Soundstage & Imaging
The open-back design combined with the wooden cups creates a unique spatial presentation. The soundstage is more oval than circular — wide and tall with moderate depth. Imaging is good but not surgical — instruments are placed in a natural, organic way rather than with clinical precision. It’s the difference between listening in a concert hall and in a mixing studio.
Dynamics
Beautiful. The Atrium’s dynamic driver excels at both macro and microdynamics. The way it handles a piano’s dynamic range — from gentle arpeggios to thundering fortissimo — is deeply convincing. There’s a liveliness to transients that keeps music engaging without being aggressive.
Comparisons
Against my HD600, the Atrium is warmer, more spacious, and more luxurious in presentation. The HD600 is more neutral and arguably more “correct,” but the Atrium makes music feel better. They represent different philosophies — accuracy versus beauty — and both have their place.
Against the Meze Poet, there’s a family resemblance in the warm, musical tuning, but the Atrium has more refinement, better dynamics, and considerably better build quality. The Poet is the more approachable (and affordable) option; the Atrium is the destination.

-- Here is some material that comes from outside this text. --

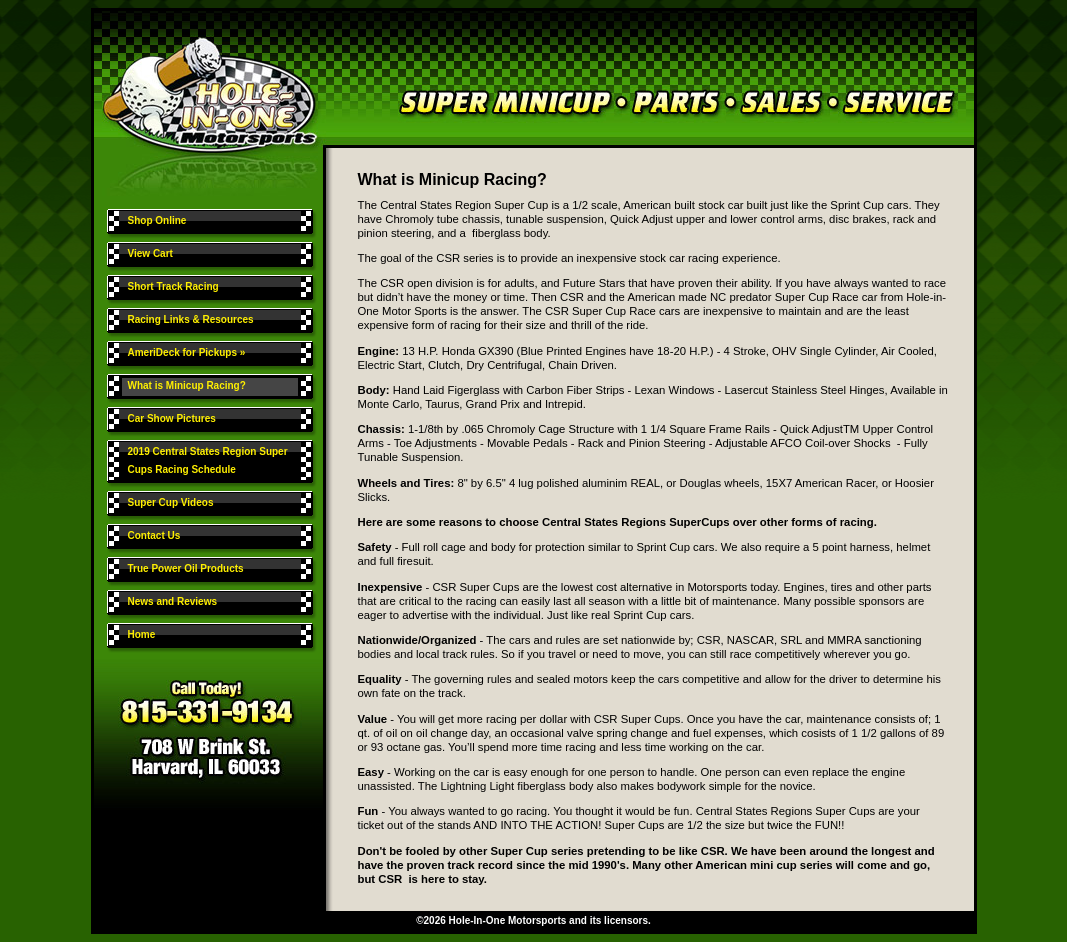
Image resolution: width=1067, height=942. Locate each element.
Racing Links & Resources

DMS has spoken extensively about ZMF’s house sound as “audio comfort food,” and the Atrium is the finest dish on that menu. Through my Sparkos Gemini, the tube warmth complements the Atrium’s character beautifully — it’s like wrapping an already warm blanket in another warm blanket, in the best possible way.
Verdict
Pros
- Extraordinary craftsmanship and build quality
- Lush, warm, musical midrange
- Fatigue-free treble for endless listening
- Dynamics are engaging and lifelike
- Beautiful to look at and display
Cons
- Warm tuning isn’t for analytical listeners
- Treble detail and air trail brighter designs
- Price is steep for a dynamic driver
- Bass extension trails planars
Ratings:
- Build & Design: 10 / 10
- Sound: 8.5 / 10
- Comfort: 8.5 / 10
- Value: 7 / 10
The ZMF Atrium is the headphone equivalent of a hand-built guitar — imperfect by specification, perfect by feel.